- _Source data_
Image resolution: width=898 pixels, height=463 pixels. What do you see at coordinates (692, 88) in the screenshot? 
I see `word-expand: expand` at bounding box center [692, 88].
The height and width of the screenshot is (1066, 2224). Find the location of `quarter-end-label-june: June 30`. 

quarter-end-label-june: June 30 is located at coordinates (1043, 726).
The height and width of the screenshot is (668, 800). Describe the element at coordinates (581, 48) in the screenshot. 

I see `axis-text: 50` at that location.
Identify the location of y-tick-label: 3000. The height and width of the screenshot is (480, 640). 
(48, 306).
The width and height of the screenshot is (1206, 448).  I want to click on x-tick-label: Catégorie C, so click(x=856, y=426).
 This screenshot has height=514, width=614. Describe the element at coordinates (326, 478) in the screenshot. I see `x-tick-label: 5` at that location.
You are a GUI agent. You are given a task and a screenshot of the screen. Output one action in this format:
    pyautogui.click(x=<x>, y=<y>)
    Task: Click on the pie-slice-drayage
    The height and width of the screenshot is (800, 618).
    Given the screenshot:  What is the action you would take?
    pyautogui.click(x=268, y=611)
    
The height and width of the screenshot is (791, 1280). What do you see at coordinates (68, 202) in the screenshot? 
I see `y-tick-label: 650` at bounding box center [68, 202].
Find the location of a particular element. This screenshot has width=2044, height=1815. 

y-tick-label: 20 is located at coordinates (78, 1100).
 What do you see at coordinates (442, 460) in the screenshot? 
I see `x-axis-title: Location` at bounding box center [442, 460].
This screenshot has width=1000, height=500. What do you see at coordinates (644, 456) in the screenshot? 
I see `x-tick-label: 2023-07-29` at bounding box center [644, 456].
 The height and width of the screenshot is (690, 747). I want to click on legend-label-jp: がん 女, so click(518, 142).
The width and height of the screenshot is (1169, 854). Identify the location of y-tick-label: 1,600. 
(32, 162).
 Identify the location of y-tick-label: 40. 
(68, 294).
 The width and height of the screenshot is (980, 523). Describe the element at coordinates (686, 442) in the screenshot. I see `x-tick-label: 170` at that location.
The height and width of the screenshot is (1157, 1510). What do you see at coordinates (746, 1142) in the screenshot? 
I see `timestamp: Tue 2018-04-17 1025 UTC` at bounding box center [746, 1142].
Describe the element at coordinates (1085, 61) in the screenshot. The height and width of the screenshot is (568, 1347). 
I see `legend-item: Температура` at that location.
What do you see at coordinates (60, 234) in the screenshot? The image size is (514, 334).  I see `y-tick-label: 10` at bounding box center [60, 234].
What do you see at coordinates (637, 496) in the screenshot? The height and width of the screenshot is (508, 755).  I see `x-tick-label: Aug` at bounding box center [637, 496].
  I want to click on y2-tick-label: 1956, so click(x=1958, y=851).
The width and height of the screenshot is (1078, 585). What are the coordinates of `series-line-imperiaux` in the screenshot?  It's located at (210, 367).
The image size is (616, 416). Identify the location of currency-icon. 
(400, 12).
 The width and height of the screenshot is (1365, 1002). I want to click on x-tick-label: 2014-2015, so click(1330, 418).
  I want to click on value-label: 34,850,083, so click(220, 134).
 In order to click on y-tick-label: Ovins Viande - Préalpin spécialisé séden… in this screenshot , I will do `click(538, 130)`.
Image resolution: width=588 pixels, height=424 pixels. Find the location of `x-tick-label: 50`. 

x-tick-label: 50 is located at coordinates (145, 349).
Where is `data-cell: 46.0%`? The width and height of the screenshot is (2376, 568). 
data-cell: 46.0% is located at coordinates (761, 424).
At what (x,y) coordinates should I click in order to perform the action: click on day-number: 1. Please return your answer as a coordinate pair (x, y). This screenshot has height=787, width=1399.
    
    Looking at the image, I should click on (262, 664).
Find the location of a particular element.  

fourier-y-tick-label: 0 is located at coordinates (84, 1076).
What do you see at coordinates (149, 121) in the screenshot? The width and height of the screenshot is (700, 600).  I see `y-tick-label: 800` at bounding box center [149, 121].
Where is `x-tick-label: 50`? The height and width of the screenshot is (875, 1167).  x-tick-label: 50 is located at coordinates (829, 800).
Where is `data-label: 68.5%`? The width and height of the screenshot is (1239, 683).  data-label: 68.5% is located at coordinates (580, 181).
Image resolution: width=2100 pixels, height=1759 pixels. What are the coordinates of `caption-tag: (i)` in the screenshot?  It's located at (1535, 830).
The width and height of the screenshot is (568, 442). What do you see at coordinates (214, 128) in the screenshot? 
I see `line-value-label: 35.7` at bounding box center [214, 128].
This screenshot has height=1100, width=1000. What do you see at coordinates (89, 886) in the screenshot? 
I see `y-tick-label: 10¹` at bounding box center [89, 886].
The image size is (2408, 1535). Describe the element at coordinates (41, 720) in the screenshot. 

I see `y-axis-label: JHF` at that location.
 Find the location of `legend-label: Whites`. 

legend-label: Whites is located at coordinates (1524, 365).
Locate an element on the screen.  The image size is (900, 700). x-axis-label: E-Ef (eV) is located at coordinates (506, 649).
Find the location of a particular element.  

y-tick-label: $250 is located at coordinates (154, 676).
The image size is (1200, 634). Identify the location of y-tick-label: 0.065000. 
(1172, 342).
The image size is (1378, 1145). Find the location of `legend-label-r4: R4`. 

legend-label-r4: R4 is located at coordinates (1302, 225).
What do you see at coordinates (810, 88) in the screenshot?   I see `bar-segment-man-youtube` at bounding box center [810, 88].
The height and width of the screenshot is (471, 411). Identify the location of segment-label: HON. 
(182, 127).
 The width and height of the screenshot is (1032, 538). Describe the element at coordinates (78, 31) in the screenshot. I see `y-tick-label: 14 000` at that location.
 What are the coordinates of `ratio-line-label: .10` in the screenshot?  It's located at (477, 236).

- _Task description_
Output every line of the listing above as a JSON array of strings, one string per line, with blank lines omitted.

- _Response box_
[
  "Image resolution: width=898 pixels, height=463 pixels. What do you see at coordinates (692, 88) in the screenshot? ",
  "I see `word-expand: expand` at bounding box center [692, 88].",
  "The height and width of the screenshot is (1066, 2224). Find the location of `quarter-end-label-june: June 30`. ",
  "quarter-end-label-june: June 30 is located at coordinates (1043, 726).",
  "The height and width of the screenshot is (668, 800). Describe the element at coordinates (581, 48) in the screenshot. ",
  "I see `axis-text: 50` at that location.",
  "Identify the location of y-tick-label: 3000. The height and width of the screenshot is (480, 640). ",
  "(48, 306).",
  "The width and height of the screenshot is (1206, 448).  I want to click on x-tick-label: Catégorie C, so click(x=856, y=426).",
  " This screenshot has height=514, width=614. Describe the element at coordinates (326, 478) in the screenshot. I see `x-tick-label: 5` at that location.",
  "You are a GUI agent. You are given a task and a screenshot of the screen. Output one action in this format:",
  "    pyautogui.click(x=<x>, y=<y>)",
  "    Task: Click on the pie-slice-drayage",
  "    The height and width of the screenshot is (800, 618).",
  "    Given the screenshot:  What is the action you would take?",
  "    pyautogui.click(x=268, y=611)",
  "The height and width of the screenshot is (791, 1280). What do you see at coordinates (68, 202) in the screenshot? ",
  "I see `y-tick-label: 650` at bounding box center [68, 202].",
  "Find the location of a particular element. This screenshot has width=2044, height=1815. ",
  "y-tick-label: 20 is located at coordinates (78, 1100).",
  " What do you see at coordinates (442, 460) in the screenshot? ",
  "I see `x-axis-title: Location` at bounding box center [442, 460].",
  "This screenshot has width=1000, height=500. What do you see at coordinates (644, 456) in the screenshot? ",
  "I see `x-tick-label: 2023-07-29` at bounding box center [644, 456].",
  " The height and width of the screenshot is (690, 747). I want to click on legend-label-jp: がん 女, so click(518, 142).",
  "The width and height of the screenshot is (1169, 854). Identify the location of y-tick-label: 1,600. ",
  "(32, 162).",
  " Identify the location of y-tick-label: 40. ",
  "(68, 294).",
  " The width and height of the screenshot is (980, 523). Describe the element at coordinates (686, 442) in the screenshot. I see `x-tick-label: 170` at that location.",
  "The height and width of the screenshot is (1157, 1510). What do you see at coordinates (746, 1142) in the screenshot? ",
  "I see `timestamp: Tue 2018-04-17 1025 UTC` at bounding box center [746, 1142].",
  "Describe the element at coordinates (1085, 61) in the screenshot. The height and width of the screenshot is (568, 1347). ",
  "I see `legend-item: Температура` at that location.",
  "What do you see at coordinates (60, 234) in the screenshot? The image size is (514, 334).  I see `y-tick-label: 10` at bounding box center [60, 234].",
  "What do you see at coordinates (637, 496) in the screenshot? The height and width of the screenshot is (508, 755).  I see `x-tick-label: Aug` at bounding box center [637, 496].",
  "  I want to click on y2-tick-label: 1956, so click(x=1958, y=851).",
  "The width and height of the screenshot is (1078, 585). What are the coordinates of `series-line-imperiaux` in the screenshot?  It's located at (210, 367).",
  "The image size is (616, 416). Identify the location of currency-icon. ",
  "(400, 12).",
  " The width and height of the screenshot is (1365, 1002). I want to click on x-tick-label: 2014-2015, so click(1330, 418).",
  "  I want to click on value-label: 34,850,083, so click(220, 134).",
  " In order to click on y-tick-label: Ovins Viande - Préalpin spécialisé séden… in this screenshot , I will do `click(538, 130)`.",
  "Image resolution: width=588 pixels, height=424 pixels. Find the location of `x-tick-label: 50`. ",
  "x-tick-label: 50 is located at coordinates (145, 349).",
  "Where is `data-cell: 46.0%`? The width and height of the screenshot is (2376, 568). ",
  "data-cell: 46.0% is located at coordinates (761, 424).",
  "At what (x,y) coordinates should I click in order to perform the action: click on day-number: 1. Please return your answer as a coordinate pair (x, y). This screenshot has height=787, width=1399.",
  "    Looking at the image, I should click on (262, 664).",
  "Find the location of a particular element.  ",
  "fourier-y-tick-label: 0 is located at coordinates (84, 1076).",
  "What do you see at coordinates (149, 121) in the screenshot? The width and height of the screenshot is (700, 600).  I see `y-tick-label: 800` at bounding box center [149, 121].",
  "Where is `x-tick-label: 50`? The height and width of the screenshot is (875, 1167).  x-tick-label: 50 is located at coordinates (829, 800).",
  "Where is `data-label: 68.5%`? The width and height of the screenshot is (1239, 683).  data-label: 68.5% is located at coordinates (580, 181).",
  "Image resolution: width=2100 pixels, height=1759 pixels. What are the coordinates of `caption-tag: (i)` in the screenshot?  It's located at (1535, 830).",
  "The width and height of the screenshot is (568, 442). What do you see at coordinates (214, 128) in the screenshot? ",
  "I see `line-value-label: 35.7` at bounding box center [214, 128].",
  "This screenshot has height=1100, width=1000. What do you see at coordinates (89, 886) in the screenshot? ",
  "I see `y-tick-label: 10¹` at bounding box center [89, 886].",
  "The image size is (2408, 1535). Describe the element at coordinates (41, 720) in the screenshot. ",
  "I see `y-axis-label: JHF` at that location.",
  " Find the location of `legend-label: Whites`. ",
  "legend-label: Whites is located at coordinates (1524, 365).",
  "Locate an element on the screen.  The image size is (900, 700). x-axis-label: E-Ef (eV) is located at coordinates (506, 649).",
  "Find the location of a particular element.  ",
  "y-tick-label: $250 is located at coordinates (154, 676).",
  "The image size is (1200, 634). Identify the location of y-tick-label: 0.065000. ",
  "(1172, 342).",
  "The image size is (1378, 1145). Find the location of `legend-label-r4: R4`. ",
  "legend-label-r4: R4 is located at coordinates (1302, 225).",
  "What do you see at coordinates (810, 88) in the screenshot?   I see `bar-segment-man-youtube` at bounding box center [810, 88].",
  "The height and width of the screenshot is (471, 411). Identify the location of segment-label: HON. ",
  "(182, 127).",
  " The width and height of the screenshot is (1032, 538). Describe the element at coordinates (78, 31) in the screenshot. I see `y-tick-label: 14 000` at that location.",
  " What are the coordinates of `ratio-line-label: .10` in the screenshot?  It's located at (477, 236)."
]